_WHAT IS EXPECTED_:
Using the records below, quote only the span that opens with the line containing "Click the share" and closes with the line containing "You are a computer-use agent. 512x427 pixels.", exactly and inclusively.

_GIVEN RECORDS_:

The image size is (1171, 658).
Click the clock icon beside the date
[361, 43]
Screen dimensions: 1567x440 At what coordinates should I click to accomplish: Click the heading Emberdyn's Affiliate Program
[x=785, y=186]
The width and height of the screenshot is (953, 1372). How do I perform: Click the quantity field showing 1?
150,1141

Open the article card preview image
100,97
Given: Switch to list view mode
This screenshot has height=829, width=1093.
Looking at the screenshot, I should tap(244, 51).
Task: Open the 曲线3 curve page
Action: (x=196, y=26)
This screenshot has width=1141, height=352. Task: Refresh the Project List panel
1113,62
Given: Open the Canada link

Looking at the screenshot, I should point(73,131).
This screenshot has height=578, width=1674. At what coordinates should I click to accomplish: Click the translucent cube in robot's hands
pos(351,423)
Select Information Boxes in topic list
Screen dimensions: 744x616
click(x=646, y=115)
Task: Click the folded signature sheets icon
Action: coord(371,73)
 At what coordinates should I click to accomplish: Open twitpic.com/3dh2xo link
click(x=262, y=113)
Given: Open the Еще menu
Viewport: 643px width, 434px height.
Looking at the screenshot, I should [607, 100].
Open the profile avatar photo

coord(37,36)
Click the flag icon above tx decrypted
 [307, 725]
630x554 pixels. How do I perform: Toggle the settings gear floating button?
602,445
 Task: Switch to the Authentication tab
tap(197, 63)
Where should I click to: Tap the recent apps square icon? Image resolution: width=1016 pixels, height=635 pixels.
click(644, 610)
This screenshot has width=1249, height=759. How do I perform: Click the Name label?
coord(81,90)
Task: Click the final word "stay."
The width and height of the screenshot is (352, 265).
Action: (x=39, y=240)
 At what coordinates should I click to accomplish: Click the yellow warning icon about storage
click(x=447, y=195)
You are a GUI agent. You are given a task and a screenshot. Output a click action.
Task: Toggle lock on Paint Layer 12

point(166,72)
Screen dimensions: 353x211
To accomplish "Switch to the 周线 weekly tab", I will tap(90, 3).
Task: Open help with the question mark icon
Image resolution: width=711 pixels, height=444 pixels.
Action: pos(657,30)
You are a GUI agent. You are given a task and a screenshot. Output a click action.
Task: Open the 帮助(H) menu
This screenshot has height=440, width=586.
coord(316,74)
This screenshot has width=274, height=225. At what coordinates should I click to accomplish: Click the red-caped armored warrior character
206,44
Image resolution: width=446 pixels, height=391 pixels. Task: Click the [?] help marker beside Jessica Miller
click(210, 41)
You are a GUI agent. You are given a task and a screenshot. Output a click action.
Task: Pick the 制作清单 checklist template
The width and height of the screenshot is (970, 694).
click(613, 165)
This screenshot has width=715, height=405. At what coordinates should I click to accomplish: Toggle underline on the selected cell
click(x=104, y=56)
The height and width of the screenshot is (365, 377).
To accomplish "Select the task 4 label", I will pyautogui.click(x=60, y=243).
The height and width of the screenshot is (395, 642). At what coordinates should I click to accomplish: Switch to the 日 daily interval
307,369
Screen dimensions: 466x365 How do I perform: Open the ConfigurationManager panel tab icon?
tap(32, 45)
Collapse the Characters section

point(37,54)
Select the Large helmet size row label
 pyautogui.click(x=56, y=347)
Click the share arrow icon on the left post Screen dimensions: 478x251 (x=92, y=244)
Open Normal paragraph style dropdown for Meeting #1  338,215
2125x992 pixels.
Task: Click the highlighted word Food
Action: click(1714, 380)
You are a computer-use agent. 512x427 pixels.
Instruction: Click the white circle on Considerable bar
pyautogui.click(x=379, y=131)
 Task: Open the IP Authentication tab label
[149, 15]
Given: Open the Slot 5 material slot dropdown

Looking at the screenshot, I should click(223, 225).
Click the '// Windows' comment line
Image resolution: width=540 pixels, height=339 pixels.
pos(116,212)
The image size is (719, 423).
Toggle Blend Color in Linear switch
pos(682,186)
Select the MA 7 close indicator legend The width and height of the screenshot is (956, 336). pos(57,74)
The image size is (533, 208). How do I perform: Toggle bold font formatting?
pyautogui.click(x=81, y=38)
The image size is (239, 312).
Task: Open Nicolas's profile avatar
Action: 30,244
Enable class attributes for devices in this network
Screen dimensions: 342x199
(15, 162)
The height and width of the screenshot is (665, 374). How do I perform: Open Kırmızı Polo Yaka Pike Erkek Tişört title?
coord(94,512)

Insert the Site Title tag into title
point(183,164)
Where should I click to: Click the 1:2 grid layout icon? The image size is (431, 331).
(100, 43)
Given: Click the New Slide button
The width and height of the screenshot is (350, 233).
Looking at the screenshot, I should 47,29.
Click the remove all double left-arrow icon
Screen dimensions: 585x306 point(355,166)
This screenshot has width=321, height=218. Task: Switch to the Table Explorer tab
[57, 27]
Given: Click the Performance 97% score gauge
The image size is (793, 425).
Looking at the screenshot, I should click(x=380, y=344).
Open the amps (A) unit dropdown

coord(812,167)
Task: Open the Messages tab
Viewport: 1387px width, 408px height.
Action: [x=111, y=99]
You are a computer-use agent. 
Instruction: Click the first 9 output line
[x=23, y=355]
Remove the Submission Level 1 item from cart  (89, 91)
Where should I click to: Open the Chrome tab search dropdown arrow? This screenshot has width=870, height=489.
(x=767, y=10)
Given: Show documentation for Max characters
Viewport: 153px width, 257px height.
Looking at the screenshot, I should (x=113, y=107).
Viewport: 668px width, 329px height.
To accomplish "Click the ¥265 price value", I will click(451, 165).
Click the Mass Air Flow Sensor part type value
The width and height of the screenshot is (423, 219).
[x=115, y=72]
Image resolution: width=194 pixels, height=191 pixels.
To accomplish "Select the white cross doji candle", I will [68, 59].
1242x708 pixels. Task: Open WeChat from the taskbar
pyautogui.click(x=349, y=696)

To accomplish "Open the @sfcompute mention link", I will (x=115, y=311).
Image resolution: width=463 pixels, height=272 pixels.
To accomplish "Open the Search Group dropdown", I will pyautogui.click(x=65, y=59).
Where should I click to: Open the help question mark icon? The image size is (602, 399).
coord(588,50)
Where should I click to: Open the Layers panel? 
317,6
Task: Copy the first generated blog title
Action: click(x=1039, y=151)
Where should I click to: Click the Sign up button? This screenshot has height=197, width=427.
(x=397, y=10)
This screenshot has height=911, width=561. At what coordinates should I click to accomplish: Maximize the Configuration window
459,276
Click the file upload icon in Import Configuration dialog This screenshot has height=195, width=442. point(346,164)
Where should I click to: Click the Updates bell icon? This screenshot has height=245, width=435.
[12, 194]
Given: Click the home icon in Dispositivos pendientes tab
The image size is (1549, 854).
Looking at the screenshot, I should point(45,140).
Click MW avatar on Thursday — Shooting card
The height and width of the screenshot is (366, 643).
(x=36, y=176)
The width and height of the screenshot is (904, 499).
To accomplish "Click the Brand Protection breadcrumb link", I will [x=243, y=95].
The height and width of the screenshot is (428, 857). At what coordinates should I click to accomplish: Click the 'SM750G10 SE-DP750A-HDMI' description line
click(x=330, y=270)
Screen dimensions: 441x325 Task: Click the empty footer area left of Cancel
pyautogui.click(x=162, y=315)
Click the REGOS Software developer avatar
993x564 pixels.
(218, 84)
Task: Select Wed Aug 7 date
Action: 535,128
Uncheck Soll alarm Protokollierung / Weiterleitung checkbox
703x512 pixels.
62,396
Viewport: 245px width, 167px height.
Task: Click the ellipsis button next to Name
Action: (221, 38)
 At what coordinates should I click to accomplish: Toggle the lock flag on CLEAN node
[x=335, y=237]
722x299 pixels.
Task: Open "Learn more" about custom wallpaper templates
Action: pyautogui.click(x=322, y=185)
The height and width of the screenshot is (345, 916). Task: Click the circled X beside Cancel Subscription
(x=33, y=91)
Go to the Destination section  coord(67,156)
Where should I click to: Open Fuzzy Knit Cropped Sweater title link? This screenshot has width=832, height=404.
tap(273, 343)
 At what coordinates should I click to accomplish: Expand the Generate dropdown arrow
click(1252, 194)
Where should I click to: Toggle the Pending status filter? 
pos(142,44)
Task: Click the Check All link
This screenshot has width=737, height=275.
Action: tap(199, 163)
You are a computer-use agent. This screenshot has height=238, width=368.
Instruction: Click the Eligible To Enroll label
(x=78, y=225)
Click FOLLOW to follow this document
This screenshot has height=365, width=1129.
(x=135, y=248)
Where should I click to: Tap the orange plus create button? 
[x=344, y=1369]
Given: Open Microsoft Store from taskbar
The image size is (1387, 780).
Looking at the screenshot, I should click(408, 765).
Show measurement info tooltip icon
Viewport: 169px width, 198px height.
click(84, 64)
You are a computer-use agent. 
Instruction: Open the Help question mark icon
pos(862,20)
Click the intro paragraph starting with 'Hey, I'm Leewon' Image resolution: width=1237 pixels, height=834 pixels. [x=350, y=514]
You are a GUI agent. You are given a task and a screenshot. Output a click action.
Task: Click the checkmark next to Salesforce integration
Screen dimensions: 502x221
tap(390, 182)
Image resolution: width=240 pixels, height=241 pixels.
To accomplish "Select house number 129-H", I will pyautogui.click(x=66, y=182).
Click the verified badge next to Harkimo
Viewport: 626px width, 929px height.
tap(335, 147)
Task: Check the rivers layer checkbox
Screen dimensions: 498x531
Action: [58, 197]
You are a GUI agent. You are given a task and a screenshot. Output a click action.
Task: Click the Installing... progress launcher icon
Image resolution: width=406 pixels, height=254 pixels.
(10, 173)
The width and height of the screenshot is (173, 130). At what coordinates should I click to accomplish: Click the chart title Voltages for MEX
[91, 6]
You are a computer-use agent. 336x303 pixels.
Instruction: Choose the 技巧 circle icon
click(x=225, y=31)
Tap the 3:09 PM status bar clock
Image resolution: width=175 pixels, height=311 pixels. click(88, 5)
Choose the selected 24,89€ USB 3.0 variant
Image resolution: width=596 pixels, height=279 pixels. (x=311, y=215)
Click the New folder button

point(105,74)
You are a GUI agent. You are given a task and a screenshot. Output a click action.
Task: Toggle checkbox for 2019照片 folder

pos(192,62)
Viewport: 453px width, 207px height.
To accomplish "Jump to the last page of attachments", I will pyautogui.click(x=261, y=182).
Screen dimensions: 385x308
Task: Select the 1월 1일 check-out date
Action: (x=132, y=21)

_RESPONSE BOX_:
Click the share arrow icon on the left post Screen dimensions: 478x251 (x=92, y=244)
Open Normal paragraph style dropdown for Meeting #1  338,215
2125x992 pixels.
Task: Click the highlighted word Food
Action: click(1714, 380)
You are a computer-use agent. 512x427 pixels.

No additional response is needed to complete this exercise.